Meet Pono, the future of digital music

Zach Adler

Pono plays music the way the artist recorded it. Photo from

At this point in time, almost everyone has an MP3 player. People are used to the sound of an MP3 and give no thought to having better sound quality.

But other formats, including the vinyl record, SACD and lossless file, offer quality that makes the MP3 pale in comparison.

Now there is a new digital music revolution and the revolution is Pono.

Pono is a high-resolution digital music format created to fight the ever-expanding loss of sound in the MP3 and CD formats by presenting the full range of the sound the artist recorded in the studio. The project was founded in 2011 by rock legend Neil Young in the hopes to spread his love of music to the younger generation, who have mostly lacked the visceral sound experience that are not available on low-resolution formats that are compressed versions of the master recording tape instead the master tape itself. The Pono files’ resolution ranges from 6-30 times that of an MP3, depending on the master tape’s quality.

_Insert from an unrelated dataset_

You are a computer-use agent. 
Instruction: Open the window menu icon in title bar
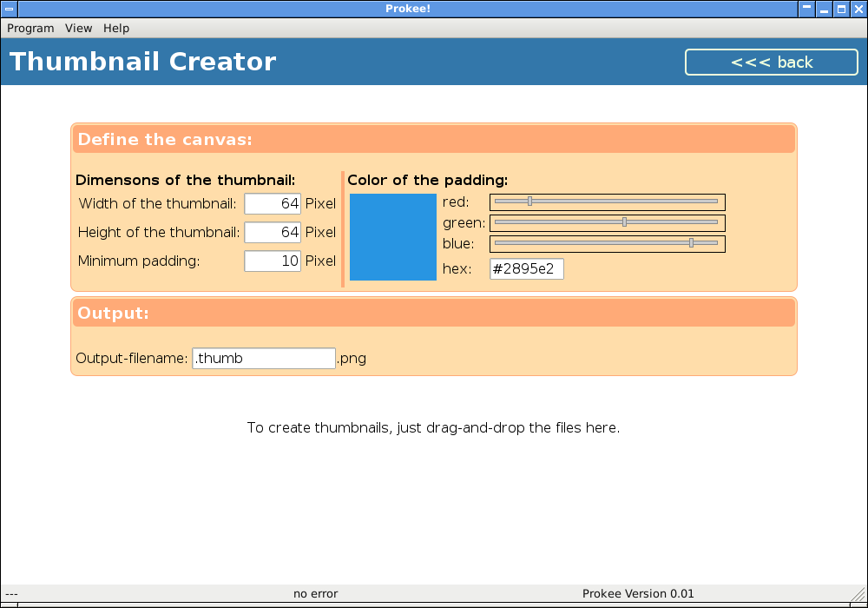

So far, the project has been a massive success, garnering acclaim for a large number of artists while making over $6 million on Kickstarter, making it the third most funded project in the website’s history.

The PonoPlayer, which is being retailed at $399, is easily connectable to both home theater systems and car stereos, as well as with any pair of headphones, allowing Pono to be listened to practically anywhere. Though Pono is is quite small, smaller than a dollar bill, the player’s triangular shape makes it awkward for a pant pocket. Pono is also supported by all major labels and has its own digital music store.

The difference between Pono files and normal MP3s are much more desirable to music fans, but the need to repurchase albums in this new format is a bit of a snag for more cash-strapped users.

With Pono, there is a brand new way to experience music unlike ever before. So where will it take you?